Anyway, lets see.. So you set TTM_PL_FLAG_MOVE_THRESHOLD and 
TTM_PL_FLAG_FALLBACK on the GTT placement, with the logic that it will 
be considered compatible while under the migration budget?

(Side note, the fact both flags are set I also find very difficult to 
mentally model.)

Say a buffer was evicted to GTT already. What then brings it back to VRAM?

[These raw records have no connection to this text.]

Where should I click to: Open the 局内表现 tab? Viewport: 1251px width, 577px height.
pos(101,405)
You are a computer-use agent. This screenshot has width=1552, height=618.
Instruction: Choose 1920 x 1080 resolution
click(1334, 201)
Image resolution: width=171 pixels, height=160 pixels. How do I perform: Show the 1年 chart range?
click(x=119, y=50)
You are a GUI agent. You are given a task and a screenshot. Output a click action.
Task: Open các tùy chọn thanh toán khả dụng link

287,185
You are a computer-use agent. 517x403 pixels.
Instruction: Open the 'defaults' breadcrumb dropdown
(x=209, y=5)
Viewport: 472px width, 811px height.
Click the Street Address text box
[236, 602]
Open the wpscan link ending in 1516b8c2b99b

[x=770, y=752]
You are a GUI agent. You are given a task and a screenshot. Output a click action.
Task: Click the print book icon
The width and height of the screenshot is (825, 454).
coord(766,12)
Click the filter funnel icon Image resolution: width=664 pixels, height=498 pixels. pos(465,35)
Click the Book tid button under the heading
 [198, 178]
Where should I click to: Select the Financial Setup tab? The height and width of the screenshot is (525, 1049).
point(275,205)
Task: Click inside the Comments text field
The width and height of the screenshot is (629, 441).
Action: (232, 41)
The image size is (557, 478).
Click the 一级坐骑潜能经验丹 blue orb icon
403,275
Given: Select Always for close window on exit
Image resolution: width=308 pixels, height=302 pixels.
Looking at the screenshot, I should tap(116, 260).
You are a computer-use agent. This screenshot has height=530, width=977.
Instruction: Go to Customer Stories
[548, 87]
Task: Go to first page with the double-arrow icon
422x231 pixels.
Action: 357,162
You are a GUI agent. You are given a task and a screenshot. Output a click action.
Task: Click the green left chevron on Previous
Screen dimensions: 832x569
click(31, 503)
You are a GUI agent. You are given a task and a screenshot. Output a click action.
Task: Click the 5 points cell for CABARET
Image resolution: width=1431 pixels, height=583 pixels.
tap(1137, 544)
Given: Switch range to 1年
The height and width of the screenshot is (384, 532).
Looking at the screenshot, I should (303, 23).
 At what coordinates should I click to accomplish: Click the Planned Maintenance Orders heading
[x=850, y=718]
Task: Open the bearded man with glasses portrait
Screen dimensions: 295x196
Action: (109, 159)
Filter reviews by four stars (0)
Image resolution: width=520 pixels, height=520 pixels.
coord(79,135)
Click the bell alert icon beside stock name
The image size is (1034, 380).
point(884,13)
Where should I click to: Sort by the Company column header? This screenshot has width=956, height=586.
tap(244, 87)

The first subsequent ttm_bo_validate pass (!evicting) says GTT is fine 
(applicable) while ctx->bytes_moved < ctx->move_threshold, no? Isn't 
that the opposite of what would be required and causes nothing to be 
migrated back in? What am I missing?

Regards,

Tvrtko
Christian König June 14, 2024, 9:53 a.m. UTC | #2
>>           if (domain & abo->preferred_domains & 
>> AMDGPU_GEM_DOMAIN_VRAM &&
>> -            !(adev->flags & AMD_IS_APU))
>> -            places[c].flags |= TTM_PL_FLAG_FALLBACK;
>> +            !(adev->flags & AMD_IS_APU)) {
>> +            /*
>> +             * When GTT is just an alternative to VRAM make sure 
>> that we
>> +             * only use it as fallback and still try to fill up VRAM 
>> first.
>> +            */
>> +            if (abo->preferred_domains & AMDGPU_GEM_DOMAIN_GTT)
>> +                places[c].flags |= TTM_PL_FLAG_FALLBACK;
>> +
>> +            /*
>> +             * Enable GTT when the threshold of moved bytes is
>> +             * reached. This prevents any non essential buffer move
>> +             * when the links are already saturated.
>> +             */
>> +            places[c].flags |= TTM_PL_FLAG_MOVE_THRESHOLD;
>> +        }
>
> For the APU case I *think* this works, but for discrete I am not sure 
> yet.

Agree, APUs are basically already fine as they are. VRAM is just used so 
that it isn't wasted there.

>
> As a side note and disclaimer, the TTM "resource compatible" logic has 
> a half-life of about one week in my brain until I need to almost 
> re-figure it all out. I don't know if it just me, but I find it really 
> non-intuitive and almost like double, triple, or even quadruple 
> negation way of thinking about things.

Yeah I was also going back and forth between the different approaches 
multiple times and just ended up in this implementation because it 
seemed to do what I wanted to have.

It's certainly not very intuitive what's going on here.

>
> It is not helping that with this proposal you set threshold on just 
> one of the possible object placements which further increases the 
> asymmetry. For me intuitive thing would be that thresholds apply to 
> the act of changing the current placement directly. Not indirectly via 
> playing with one of the placement flags dynamically.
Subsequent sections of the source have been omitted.